Run-DMC logo
From Greg Calvert’s 2016 article on Beats, Rhymes & Type:
Hats, jackets, shell-toes, and chains. Run-DMC presented a striking and memorable image that resonated with America when they started releasing music in 1983. A group with such a focused identity clearly needed a logo to match. It took a few albums but they finally got one in the form of two thick red lines and six chunky letters set in Franklin Gothic Heavy — a simple visual shorthand for 80's hip-hop cool that’s been remixed and rehashed as much as Milton Glaser’s classic I ♥ NY campaign.
Strangely enough, the logo never appeared on a proper studio album—only singles and compilations. It did, however, appear in the background of the “Walk This Way” video, which dominated the airwaves in 1986 and successfully planted the image squarely in the public’s consciousness.

● ● ●

• **Short task**
Pick up the text on the Run-DMC logo where it stops and carry it forward. The listing has nothing to do with what comes next.

● ● ●

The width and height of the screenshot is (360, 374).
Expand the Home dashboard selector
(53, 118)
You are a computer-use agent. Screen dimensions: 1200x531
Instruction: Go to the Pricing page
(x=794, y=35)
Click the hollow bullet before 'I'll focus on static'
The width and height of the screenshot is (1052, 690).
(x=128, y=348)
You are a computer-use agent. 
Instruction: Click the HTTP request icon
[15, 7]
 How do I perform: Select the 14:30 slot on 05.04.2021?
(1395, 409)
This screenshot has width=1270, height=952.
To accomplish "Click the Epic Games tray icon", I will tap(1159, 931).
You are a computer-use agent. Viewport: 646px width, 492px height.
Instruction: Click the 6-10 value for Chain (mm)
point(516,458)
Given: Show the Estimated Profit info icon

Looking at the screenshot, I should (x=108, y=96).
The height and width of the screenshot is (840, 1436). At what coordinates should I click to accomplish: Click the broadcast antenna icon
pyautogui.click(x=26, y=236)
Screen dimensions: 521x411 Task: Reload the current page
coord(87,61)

● ● ●

• **Answer**
Sue Apfelbaum managed to track down the logo’s designer, Stephanie Nash, and interviewed her in 2013 for an article about iconic New York music logos:
Finding out who designed it… that’s tricky. Graffiti artist turned designer Cey Adams, who did the hand-lettering on Run-DMC’s self-titled debut, is often given credit by mistake. When asked, Adams responded, “To this day, nobody really knows for sure exactly who did it. But it was done by a designer in England that did the King of Rock album and the ‘You Talk Too Much’ single [in 1985].” Now the truth is out: Ashley Newton, then the head of A&R at Island Records and now the CEO of Columbia, commissioned the logo from the label’s in-house team, specifically one Stephanie Nash.
Nash, now co-principal of Michael Nash Associates, a London design studio, did not expect any individual credit. “I remember listening [to the music] and thinking how visually typographic it was,” she says via email. “Rap was very inspirational for me at that time: large, meaningful, hard-hitting words used with such power that I had not heard before.” Her choice of the typeface came about simply: “At the time we had a limited number of fonts available, and Franklin Gothic was ‘tough’ and forthright without being old-fashioned or faddish. [It’s a] good, solid, no-nonsense font. Run-DMC’s name helped in having two sets of three letters.” The fact that it’s lasted so long she attributes to MF Benton, the typeface’s designer, and the strength of Run-DMC itself. “If the same graphic had been done for a pop band, it would not have acquired the same kudos.”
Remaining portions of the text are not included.